Exercise A:
Decide whether each statement agrees with the text on runner's diarrhea. Answer yes or no for each, quoting the deciding words.
(i) The text gives Runner's Diarrhea as the official name for "pre-run poop."
(ii) The text states that the real cause of runner's diarrhea is known.
(iii) The text says the urge happens mostly to marathon runners.
Exercise B: Please carry on the text about runner's diarrhea, starting after its last sentence.

Extracted text:
================================

Do you always have the urge to go to toilet for “big business” before you run, or while you are running or after you finish running? If you are, you are not alone. Some other runners have the same issue too, including one of my friends. My friend called it “pre-run poop”, but the official name is Runner’s Diarrhea. Normally, this urge of going to toilet happens mostly to marathon runners, but also can happen during long gym workouts and occasional runs. Initially, I thought he was nervous of jogging for the first time. But, after several weeks, he still has the same issue. In fact, once, he had to run so fast to get to the nearest toilet and he told me that it is the fastest run in his life!
The real cause of runner’s diarrhea is not known. Some say it is due to lack of blood flow to the bowel. Some believe that the up and down movement of the body running may have stimulated bowel activity. Another theory is that running has increased the speed which food passes through your stomach. However, many agree that the problem is due to what you eat and what you drink, which I believe too.
So, how to reduce or prevent runner’s diarrhea. Here are some of the tips shared by the runners from net:
- Have a journal to write down everything you eat, amount and time along with the start and end times of your workout, and when the diarrhea starts. Then, you can try replacing those food or adjusting the time before your workout to see if it makes a difference.

================================

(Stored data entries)
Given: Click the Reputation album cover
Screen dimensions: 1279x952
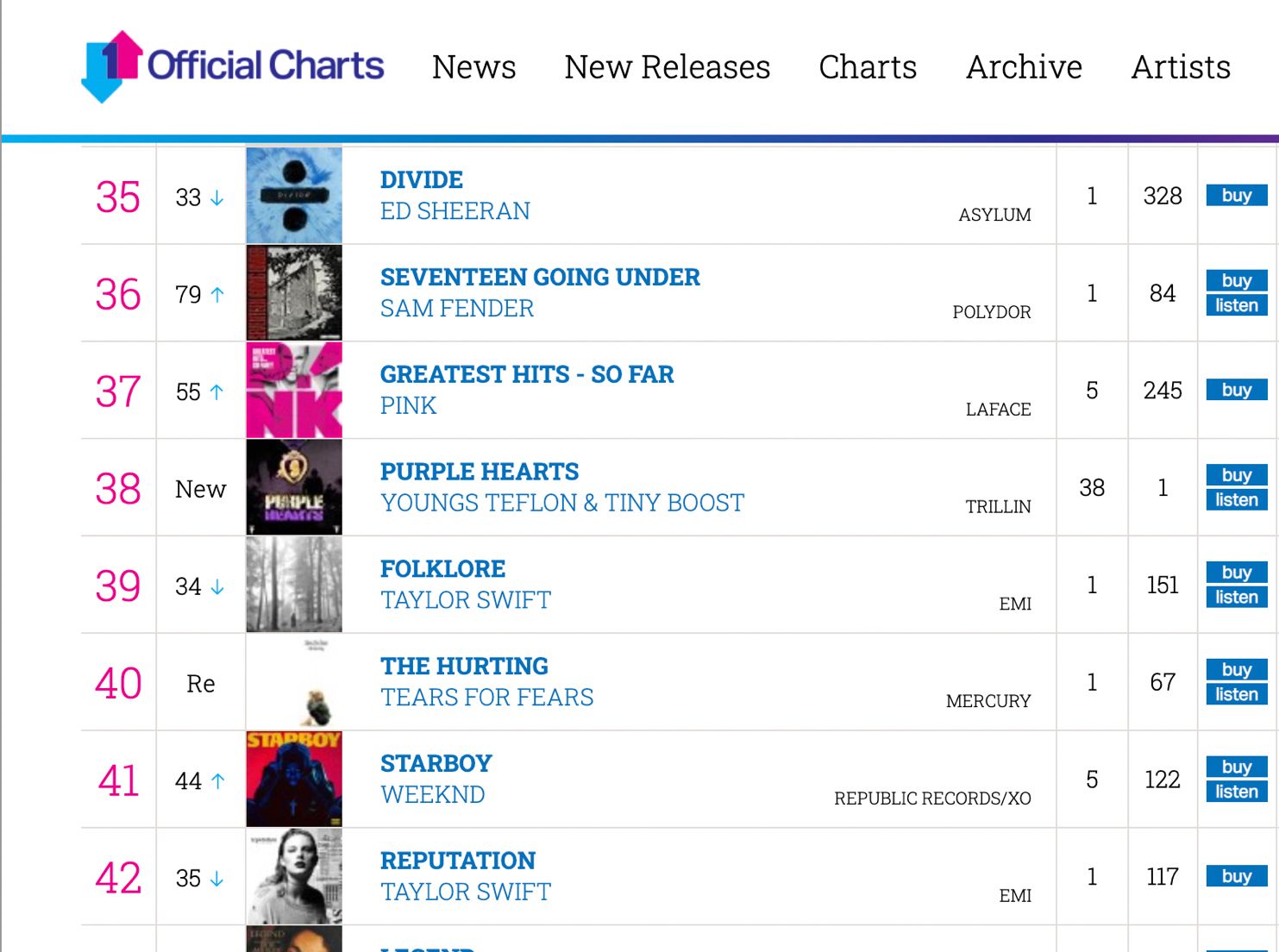Looking at the screenshot, I should click(x=294, y=877).
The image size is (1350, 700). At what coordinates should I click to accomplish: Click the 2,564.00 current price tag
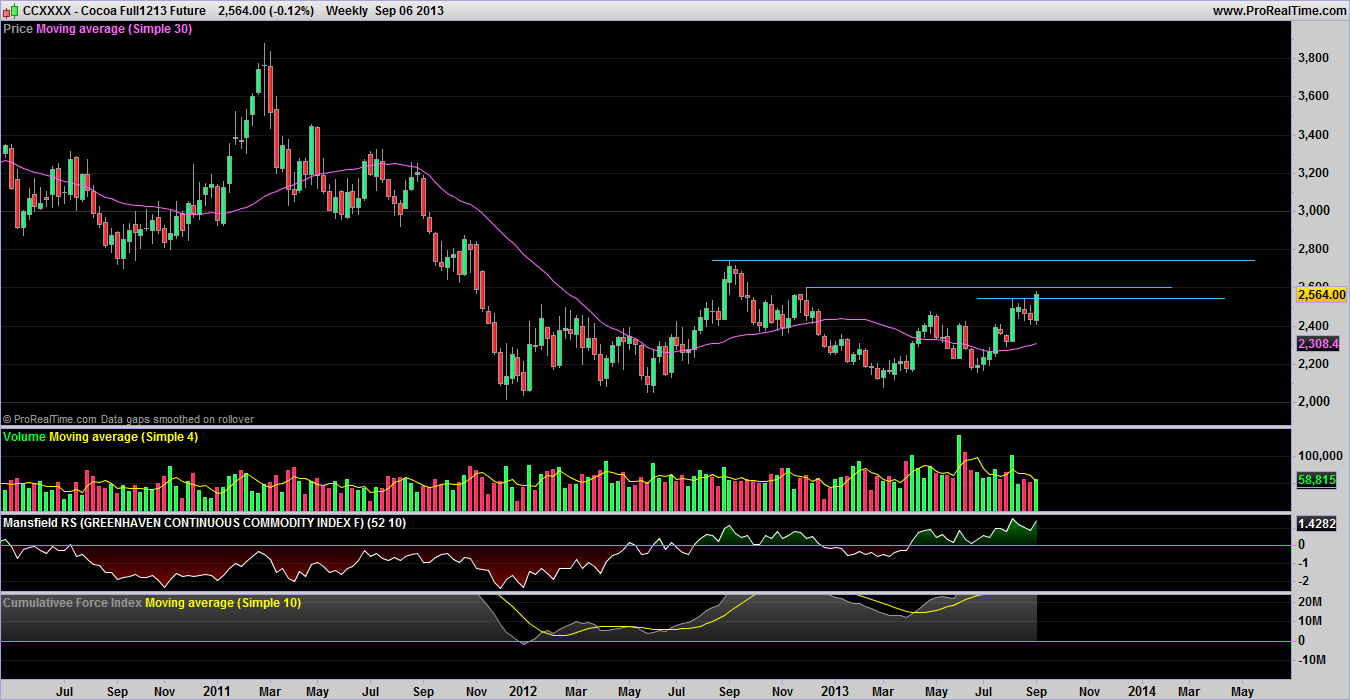[1321, 294]
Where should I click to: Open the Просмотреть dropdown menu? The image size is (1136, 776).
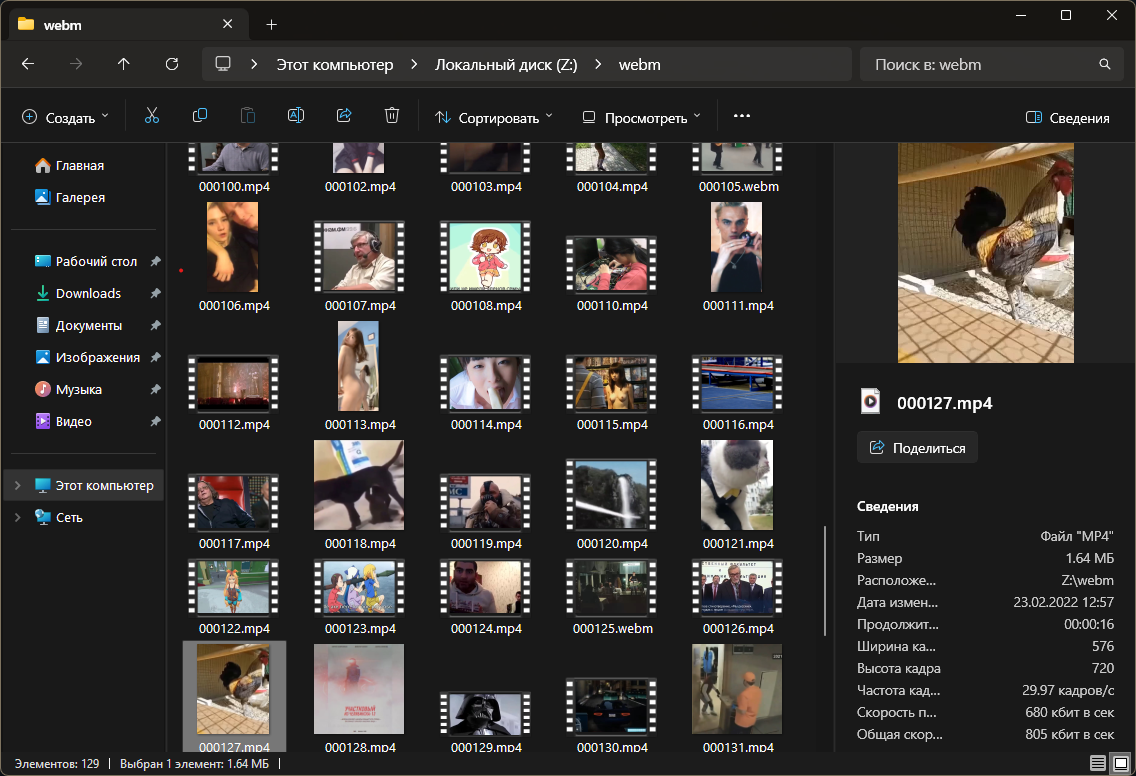pyautogui.click(x=641, y=117)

================================

Task response A:
(i) Yes: "the official name is Runner’s Diarrhea"
(ii) No: "The real cause of runner’s diarrhea is not known."
(iii) Yes: "this urge of going to toilet happens mostly to marathon runners"

Task response B:
- You may need to control the intake of high fiber and gas producing foods including beans, fruits, and salad.
- Limit caffeinedrinks like coffee or tea. Caffeine stimulates the bowel.
- Sugar free candies (Aspartame) or gum is known to stimulate the bowel too. So, avoid it too before you run.
- Try not to eat at least two hours before running. If you are taking big meals, you may need to wait even longer to run.
- Drink enough fluids before and after you run. Dehydration may lead to diarrhea. But, avoid warm liquids because they speed food through the digestive tract.
- If you take energy bar or drink, you may need to replace one brand with another because some of the ingredients may not work for you. Pay attention to the sugar contents.
- Try natural food rather than packaged food if you really need to eat. For instance, switch to banana instead of relying energy gels to see it it helps.
- Wear loose fitting clothing. Water bottle holders or clothing that is too tight around the waist may increase diarrhea.
- Before your workout, go to the bathroom first.
- Try training at different times especially if the morning running tends to cause the urge to go to toilet. If you typically hit the rest room first thing in the morning, then running at that hour may not be the best choice.
- Reduce the intensity or distance of your runs until diarrhea improves. Then, slowly increase your activity as signs and symptoms allow.
- Design your running route to include restrooms along the journey.
- In worse case, consider a medical check up.
Unless you are running for a race, I do not recommend the use of anti-diarrhea product like Imodium. I rather you to try the above tips than relying on Imodium every time you run.
Seeing my friend to go to toilet that often is no fun. He may have given up exercising because of that. For him, by cutting down his regular daily coffee sessions, he has made much progress. I suggest you to do experimentation and trial to identify which culprit that causes you that problem. Make porta-potties a thing of your past. Good luck.